==== PASSAGE CHOISI

Émilie de Hesse quitta la France, après la conversion de son mari au catholicisme, pour l'empêcher de faire abjurer sa fille aînée, comme ses autres enfants. Charlotte-Amélie devint, en 1672, demoiselle d'honneur de la reine de Danemark, sa parente. Elle épousa, en mai 1680, Antoine, comte d'Altenbourg, qu'elle perdit en octobre de la même année. Elle mourut à Utrecht, le 21 janvier 1732.

Elle était aussi intelligente qu'énergique, et ce n'est pas peu dire. Elle se plut toujours à écrire. Elle nous apprend que, dès l'âge de cinq ans et demi, elle se peignit elle-même, comme l'avait fait sa grand-mère, dans l'un de ces portraits mis à la mode par Mademoiselle de Montpensier, et sa petite composition fut également imprimée dans le fameux Recueil.

« J'ai les yeux noirs, un peu trop petits, le tour du visage rond, le front trop grand..., la bouche fort jolie, le menton fourchu, un peu carré, le teint bien blanc... J'aime fort à lire, et principalement la Parole de Dieu... J'ai l'humeur fort gaie. Je n'aime point ceux qui mentent, et je me hais quand j'ai menti... Je ne serai jamais coquette. Je suis fort craignant Dieu. »

Elle a laissé des Mémoires, dédiés à son fils, pour l'affermir dans la foi évangélique. « Un souffle puissant y règne », qui leur donne « un cachet particulièrement intéressant, dit M. Édouard de Barthélemy, l'éditeur catholique de ces pages. Nous y trouvons les détails les plus curieux sur l'intérieur d'une grande famille protestante, sur l'éducation des enfants, sur mille faits intimes formant un tableau qui nous semble véritablement nouveau et original ».

On va lire quelques extraits trop courts de ces Mémoires où l'histoire a l'intérêt du roman.

 ÉDITION : Mémoires de Charlotte-Amélie de La Trémoïlle, publiés par E. de Barthélemy, Genève et Paris, 1876, p. 75-79, 88-89, 91-93.

 À CONSULTER : Dr R. Mosen, Das Leben der Prinzessin Charlotte-Amélie de La Trémoïlle, Oldenburg und Leipzig, 1892. Jules Bonnet, La jeunesse de Charlotte-Amélie de La Trémoïlle dans Bull. XXV, 1876, p. 207-222. Mme Alexandre de Chambrier, Henri de Mirmand, Neuchâtel, Paris, 1910.



 DRAME DE FAMILLE.

 Une fille de chambre de ma mère vint me dire qu'elle voulait me parler. Je lui demandai avec d'autant plus d'empressement ce qu'elle voulait que je remarquai que cette fille avait pleuré ; elle ne me voulut rien dire, sinon que je me levasse bien vite et que j'allasse sans m'habiller trouver ma mère chez le sieur Boulenois où elle attendait. Ayant pris ma robe de chambre en tremblant, je courus chez Boulenois. Je trouvai ma mère couchée sur le lit de Mlle Boulenois tout épleurée, neuf ou dix personnes qui étaient dans la chambre en même état, de sorte que c'était une fort triste musique : J'eus même de la peine à tirer de quelqu'un le sujet de ces pleurs et de ces cris, les miens ne furent pas longtemps à se mettre de la partie, quand j'en sus que mon père avait pris la résolution d'abandonner notre sainte Religion.

========
==== MATÉRIEL FOURNI

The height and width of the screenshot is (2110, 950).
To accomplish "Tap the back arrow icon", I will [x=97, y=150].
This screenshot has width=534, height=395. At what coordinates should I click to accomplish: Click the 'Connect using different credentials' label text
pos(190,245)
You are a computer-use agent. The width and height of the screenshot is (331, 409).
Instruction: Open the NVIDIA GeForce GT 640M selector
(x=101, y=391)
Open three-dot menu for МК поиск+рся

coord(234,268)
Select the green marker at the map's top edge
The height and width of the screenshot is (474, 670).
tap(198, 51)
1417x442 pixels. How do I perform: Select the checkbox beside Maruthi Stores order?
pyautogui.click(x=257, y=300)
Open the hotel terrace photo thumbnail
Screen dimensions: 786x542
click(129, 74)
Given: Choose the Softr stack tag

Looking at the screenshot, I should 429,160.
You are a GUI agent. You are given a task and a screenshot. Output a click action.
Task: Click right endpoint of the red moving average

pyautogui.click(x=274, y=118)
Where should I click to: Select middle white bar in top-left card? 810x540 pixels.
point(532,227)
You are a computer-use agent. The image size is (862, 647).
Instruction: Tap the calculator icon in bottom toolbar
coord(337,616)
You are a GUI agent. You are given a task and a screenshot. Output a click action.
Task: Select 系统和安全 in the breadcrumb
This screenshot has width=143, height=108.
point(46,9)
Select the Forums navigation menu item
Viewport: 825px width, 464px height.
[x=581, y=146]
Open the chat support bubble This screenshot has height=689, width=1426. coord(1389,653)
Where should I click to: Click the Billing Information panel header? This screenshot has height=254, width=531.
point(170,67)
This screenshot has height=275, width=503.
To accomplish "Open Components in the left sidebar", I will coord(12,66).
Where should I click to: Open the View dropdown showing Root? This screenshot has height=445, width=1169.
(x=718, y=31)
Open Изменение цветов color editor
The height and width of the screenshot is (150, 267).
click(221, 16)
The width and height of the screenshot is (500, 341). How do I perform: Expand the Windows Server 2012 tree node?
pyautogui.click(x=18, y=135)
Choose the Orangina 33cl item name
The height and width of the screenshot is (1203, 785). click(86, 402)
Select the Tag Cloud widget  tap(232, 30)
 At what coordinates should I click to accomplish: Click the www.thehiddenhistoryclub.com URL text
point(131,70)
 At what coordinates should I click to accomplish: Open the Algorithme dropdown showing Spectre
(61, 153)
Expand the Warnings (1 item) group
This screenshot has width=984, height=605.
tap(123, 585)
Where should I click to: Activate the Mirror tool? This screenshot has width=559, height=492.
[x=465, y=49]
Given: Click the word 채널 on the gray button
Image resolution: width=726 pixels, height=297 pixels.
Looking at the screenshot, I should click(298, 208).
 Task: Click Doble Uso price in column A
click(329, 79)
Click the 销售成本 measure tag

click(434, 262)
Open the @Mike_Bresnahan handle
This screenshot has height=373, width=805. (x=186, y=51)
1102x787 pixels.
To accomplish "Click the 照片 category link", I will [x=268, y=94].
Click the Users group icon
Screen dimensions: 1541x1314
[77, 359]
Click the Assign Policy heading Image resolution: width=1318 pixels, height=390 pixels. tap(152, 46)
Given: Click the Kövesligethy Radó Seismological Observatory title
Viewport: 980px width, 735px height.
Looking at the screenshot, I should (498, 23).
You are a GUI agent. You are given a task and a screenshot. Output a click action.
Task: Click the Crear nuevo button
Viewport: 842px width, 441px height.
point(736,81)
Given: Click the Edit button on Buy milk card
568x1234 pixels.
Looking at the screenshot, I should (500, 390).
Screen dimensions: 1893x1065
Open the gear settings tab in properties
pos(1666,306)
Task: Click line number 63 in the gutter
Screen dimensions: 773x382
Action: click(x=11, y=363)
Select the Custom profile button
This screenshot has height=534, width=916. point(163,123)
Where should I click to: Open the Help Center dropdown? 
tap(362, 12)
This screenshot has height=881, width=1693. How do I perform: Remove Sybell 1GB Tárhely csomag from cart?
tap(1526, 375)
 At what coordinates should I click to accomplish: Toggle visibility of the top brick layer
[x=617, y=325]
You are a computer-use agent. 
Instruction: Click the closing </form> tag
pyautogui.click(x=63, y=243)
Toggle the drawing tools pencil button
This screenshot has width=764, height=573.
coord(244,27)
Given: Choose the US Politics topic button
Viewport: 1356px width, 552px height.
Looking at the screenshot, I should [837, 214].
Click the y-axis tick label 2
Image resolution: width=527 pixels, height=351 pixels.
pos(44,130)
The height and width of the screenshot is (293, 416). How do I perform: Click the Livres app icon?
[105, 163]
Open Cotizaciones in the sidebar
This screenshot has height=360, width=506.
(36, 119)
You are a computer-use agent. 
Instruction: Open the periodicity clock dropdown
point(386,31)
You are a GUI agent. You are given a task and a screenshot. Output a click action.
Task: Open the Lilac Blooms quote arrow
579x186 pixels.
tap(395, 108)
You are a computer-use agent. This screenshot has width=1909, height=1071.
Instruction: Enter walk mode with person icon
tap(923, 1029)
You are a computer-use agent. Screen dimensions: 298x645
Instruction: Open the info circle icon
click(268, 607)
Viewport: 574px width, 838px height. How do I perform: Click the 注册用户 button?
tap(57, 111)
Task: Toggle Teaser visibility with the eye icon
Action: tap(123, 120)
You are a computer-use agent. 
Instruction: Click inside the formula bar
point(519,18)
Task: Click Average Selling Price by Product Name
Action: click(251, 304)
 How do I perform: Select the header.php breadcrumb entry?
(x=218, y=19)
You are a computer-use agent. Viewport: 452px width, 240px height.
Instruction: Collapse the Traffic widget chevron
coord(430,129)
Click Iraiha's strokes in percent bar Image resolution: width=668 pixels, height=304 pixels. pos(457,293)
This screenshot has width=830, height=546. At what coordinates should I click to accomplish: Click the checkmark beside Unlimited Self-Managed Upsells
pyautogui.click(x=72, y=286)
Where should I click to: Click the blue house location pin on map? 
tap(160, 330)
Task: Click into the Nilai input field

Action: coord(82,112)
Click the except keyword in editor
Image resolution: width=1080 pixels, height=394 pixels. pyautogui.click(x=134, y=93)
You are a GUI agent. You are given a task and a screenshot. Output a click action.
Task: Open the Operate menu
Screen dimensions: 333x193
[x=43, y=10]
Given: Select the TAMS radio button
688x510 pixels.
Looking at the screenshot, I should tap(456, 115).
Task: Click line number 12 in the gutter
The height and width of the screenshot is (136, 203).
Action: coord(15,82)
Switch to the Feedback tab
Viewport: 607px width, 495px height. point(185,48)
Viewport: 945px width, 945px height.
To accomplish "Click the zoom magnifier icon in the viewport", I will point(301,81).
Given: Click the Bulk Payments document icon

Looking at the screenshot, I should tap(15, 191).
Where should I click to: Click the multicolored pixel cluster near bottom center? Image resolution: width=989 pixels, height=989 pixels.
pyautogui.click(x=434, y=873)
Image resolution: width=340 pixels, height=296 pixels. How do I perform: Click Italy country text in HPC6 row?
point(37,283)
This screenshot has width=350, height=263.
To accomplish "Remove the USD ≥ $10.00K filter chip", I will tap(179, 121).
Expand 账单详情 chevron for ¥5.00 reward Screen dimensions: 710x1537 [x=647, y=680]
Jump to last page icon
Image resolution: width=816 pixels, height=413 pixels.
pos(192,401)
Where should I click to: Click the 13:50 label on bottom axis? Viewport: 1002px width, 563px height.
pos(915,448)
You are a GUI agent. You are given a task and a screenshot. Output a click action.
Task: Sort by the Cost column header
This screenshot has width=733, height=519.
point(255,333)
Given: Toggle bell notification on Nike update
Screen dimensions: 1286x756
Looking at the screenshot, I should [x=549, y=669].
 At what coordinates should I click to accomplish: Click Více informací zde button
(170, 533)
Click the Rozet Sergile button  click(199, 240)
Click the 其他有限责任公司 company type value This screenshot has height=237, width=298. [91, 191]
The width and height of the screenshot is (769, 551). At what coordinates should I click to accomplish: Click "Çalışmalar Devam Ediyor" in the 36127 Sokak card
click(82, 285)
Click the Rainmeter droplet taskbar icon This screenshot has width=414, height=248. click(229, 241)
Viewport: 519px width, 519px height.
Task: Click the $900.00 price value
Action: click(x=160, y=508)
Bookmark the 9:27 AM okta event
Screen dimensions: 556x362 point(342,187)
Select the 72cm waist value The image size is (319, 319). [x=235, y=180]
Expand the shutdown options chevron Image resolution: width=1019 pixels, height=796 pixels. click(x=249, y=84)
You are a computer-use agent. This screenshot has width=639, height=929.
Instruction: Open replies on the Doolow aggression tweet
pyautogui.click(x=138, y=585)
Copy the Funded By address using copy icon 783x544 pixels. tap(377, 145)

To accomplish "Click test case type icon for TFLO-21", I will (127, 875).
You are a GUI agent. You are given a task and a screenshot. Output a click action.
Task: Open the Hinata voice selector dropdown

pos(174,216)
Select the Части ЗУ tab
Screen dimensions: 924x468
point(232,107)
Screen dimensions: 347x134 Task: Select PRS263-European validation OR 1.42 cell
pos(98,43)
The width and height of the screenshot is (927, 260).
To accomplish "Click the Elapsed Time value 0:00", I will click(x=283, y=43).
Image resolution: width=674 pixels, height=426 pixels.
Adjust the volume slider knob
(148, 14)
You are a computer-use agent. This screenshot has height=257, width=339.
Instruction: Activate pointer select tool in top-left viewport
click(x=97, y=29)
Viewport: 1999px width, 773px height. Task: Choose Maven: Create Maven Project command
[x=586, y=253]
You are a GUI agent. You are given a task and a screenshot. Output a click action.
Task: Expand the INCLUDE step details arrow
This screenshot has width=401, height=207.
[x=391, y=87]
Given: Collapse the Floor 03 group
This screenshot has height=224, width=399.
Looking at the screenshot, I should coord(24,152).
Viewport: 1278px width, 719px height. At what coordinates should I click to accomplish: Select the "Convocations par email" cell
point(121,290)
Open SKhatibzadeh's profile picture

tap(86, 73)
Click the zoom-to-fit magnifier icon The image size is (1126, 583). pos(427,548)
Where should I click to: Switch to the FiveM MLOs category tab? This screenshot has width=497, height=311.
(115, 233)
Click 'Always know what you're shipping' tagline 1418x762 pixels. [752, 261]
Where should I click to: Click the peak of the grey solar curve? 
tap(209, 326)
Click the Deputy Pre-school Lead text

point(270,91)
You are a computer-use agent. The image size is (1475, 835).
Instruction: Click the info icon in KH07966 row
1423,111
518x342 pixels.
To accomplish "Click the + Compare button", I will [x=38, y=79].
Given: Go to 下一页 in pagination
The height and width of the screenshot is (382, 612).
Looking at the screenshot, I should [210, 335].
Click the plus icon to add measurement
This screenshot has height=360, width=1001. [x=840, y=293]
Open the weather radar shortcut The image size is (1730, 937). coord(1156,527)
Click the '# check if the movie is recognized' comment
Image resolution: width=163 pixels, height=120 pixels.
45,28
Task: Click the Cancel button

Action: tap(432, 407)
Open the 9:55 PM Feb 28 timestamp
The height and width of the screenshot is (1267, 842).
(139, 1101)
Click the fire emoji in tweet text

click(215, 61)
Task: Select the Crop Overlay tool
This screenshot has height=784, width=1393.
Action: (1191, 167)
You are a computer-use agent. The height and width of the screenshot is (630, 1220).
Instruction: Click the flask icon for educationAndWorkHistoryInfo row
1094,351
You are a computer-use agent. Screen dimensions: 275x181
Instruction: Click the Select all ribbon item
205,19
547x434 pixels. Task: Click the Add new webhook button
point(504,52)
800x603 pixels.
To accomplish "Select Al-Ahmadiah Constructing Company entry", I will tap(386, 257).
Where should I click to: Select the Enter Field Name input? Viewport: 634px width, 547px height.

========

* **QUESTION BRÈVE**
D'après le passage choisi, en quelle année Charlotte-Amélie devint-elle demoiselle d'honneur de la reine de Danemark ?

* **RÉPONSE COMPLÈTE**
En 1672.